§ WORK TO DO
Copy the lines of the material below exactly, from the line that contains "Screen dimensions: 1512x811" through the end of the material.

(Records from a data collection)
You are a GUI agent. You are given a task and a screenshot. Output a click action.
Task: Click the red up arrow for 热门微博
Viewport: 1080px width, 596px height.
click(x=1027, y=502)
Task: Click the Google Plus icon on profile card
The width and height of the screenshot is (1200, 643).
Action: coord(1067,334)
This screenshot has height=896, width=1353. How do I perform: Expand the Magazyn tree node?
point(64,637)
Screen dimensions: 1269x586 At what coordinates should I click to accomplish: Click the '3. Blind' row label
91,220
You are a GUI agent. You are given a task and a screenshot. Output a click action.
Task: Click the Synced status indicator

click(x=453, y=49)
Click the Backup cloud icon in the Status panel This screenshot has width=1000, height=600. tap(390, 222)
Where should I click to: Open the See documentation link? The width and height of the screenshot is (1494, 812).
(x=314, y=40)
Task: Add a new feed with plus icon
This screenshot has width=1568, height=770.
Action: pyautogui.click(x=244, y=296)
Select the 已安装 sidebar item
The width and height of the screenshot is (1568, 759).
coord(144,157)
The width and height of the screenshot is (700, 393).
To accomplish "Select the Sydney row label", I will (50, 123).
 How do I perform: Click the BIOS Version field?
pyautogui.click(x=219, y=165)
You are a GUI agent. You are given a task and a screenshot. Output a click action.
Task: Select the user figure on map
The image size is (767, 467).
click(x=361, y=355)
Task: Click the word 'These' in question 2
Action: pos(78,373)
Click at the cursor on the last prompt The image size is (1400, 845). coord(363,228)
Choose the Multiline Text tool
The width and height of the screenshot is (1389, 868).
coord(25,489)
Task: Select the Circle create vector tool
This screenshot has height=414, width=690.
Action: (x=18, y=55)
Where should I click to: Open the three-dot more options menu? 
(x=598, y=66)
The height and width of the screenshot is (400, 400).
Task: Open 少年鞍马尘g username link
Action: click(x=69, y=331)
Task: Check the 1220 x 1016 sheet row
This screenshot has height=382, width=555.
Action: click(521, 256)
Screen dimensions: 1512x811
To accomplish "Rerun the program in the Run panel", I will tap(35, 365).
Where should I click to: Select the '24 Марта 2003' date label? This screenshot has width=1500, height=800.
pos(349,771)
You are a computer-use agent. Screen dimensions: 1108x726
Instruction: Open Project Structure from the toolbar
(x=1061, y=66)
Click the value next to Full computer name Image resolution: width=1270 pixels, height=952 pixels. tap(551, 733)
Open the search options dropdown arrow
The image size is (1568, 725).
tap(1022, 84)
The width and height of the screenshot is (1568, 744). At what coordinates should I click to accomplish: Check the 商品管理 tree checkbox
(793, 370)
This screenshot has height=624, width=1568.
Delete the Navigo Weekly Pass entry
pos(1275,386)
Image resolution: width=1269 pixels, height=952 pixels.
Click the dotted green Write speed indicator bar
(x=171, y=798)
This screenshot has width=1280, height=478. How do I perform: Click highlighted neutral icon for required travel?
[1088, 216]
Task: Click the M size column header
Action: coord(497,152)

§ RESULT OF THE EXERCISE
Screen dimensions: 1512x811
To accomplish "Rerun the program in the Run panel", I will tap(35, 365).
Where should I click to: Select the '24 Марта 2003' date label? This screenshot has width=1500, height=800.
pos(349,771)
You are a computer-use agent. Screen dimensions: 1108x726
Instruction: Open Project Structure from the toolbar
(x=1061, y=66)
Click the value next to Full computer name Image resolution: width=1270 pixels, height=952 pixels. tap(551, 733)
Open the search options dropdown arrow
The image size is (1568, 725).
tap(1022, 84)
The width and height of the screenshot is (1568, 744). At what coordinates should I click to accomplish: Check the 商品管理 tree checkbox
(793, 370)
This screenshot has height=624, width=1568.
Delete the Navigo Weekly Pass entry
pos(1275,386)
Image resolution: width=1269 pixels, height=952 pixels.
Click the dotted green Write speed indicator bar
(x=171, y=798)
This screenshot has width=1280, height=478. How do I perform: Click highlighted neutral icon for required travel?
[1088, 216]
Task: Click the M size column header
Action: coord(497,152)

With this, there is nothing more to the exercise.